## EXERCISE
In full and exactly, reproduce the entries below, but omit the pictures.

## DATA RECORDS
▽

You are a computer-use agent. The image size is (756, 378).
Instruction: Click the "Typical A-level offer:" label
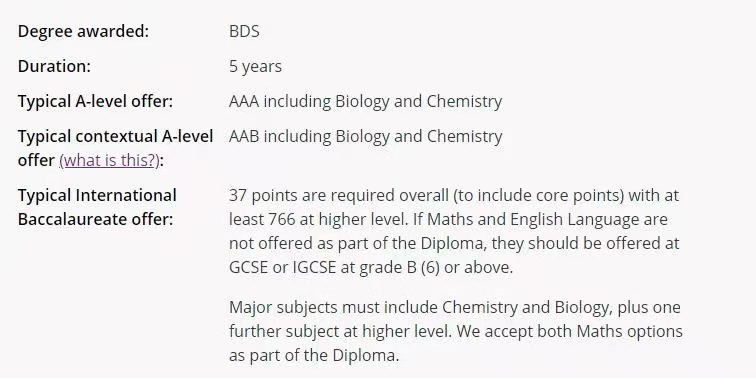click(95, 102)
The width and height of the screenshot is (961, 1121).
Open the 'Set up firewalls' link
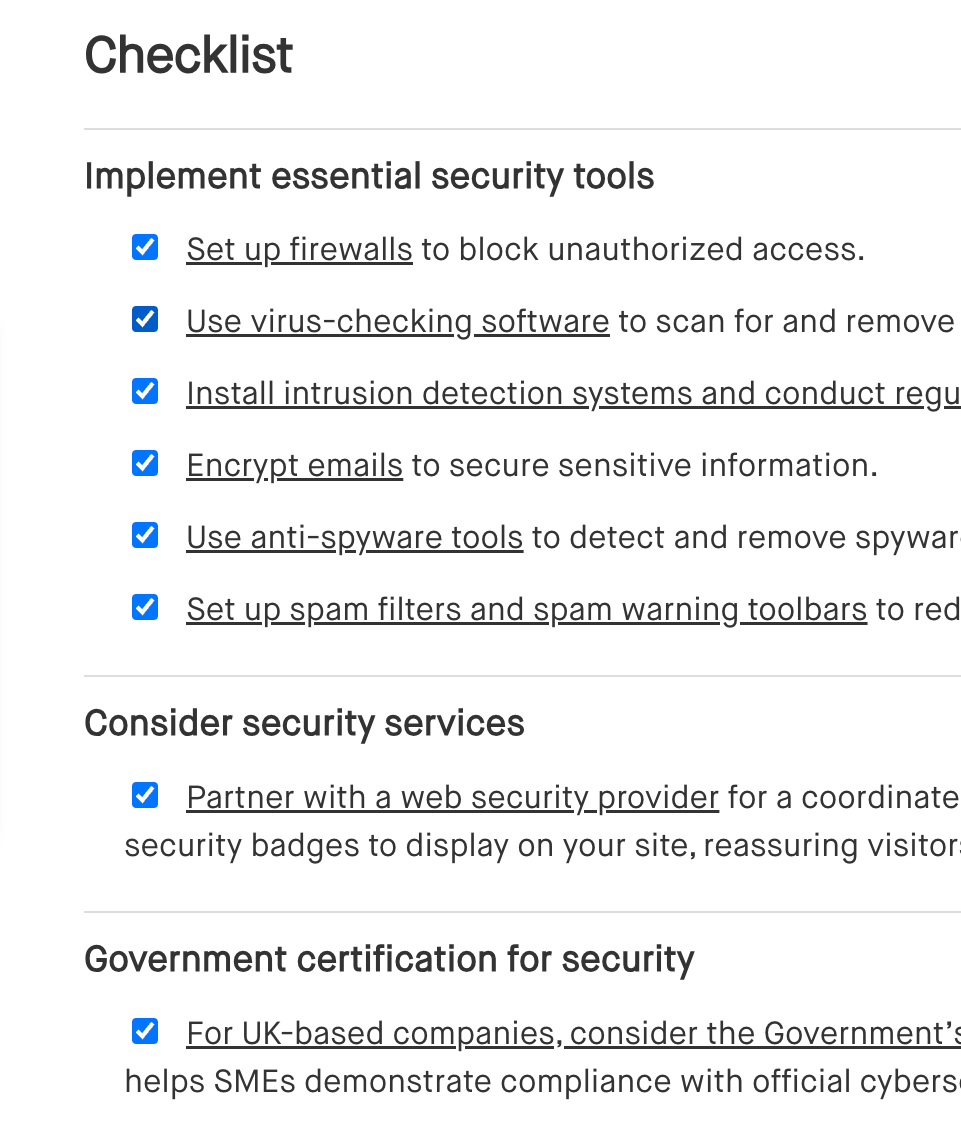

△

## TASK RESULT
You are a computer-use agent. The image size is (756, 378).
Instruction: Click the "Typical A-level offer:" label
click(95, 102)
The width and height of the screenshot is (961, 1121).
Open the 'Set up firewalls' link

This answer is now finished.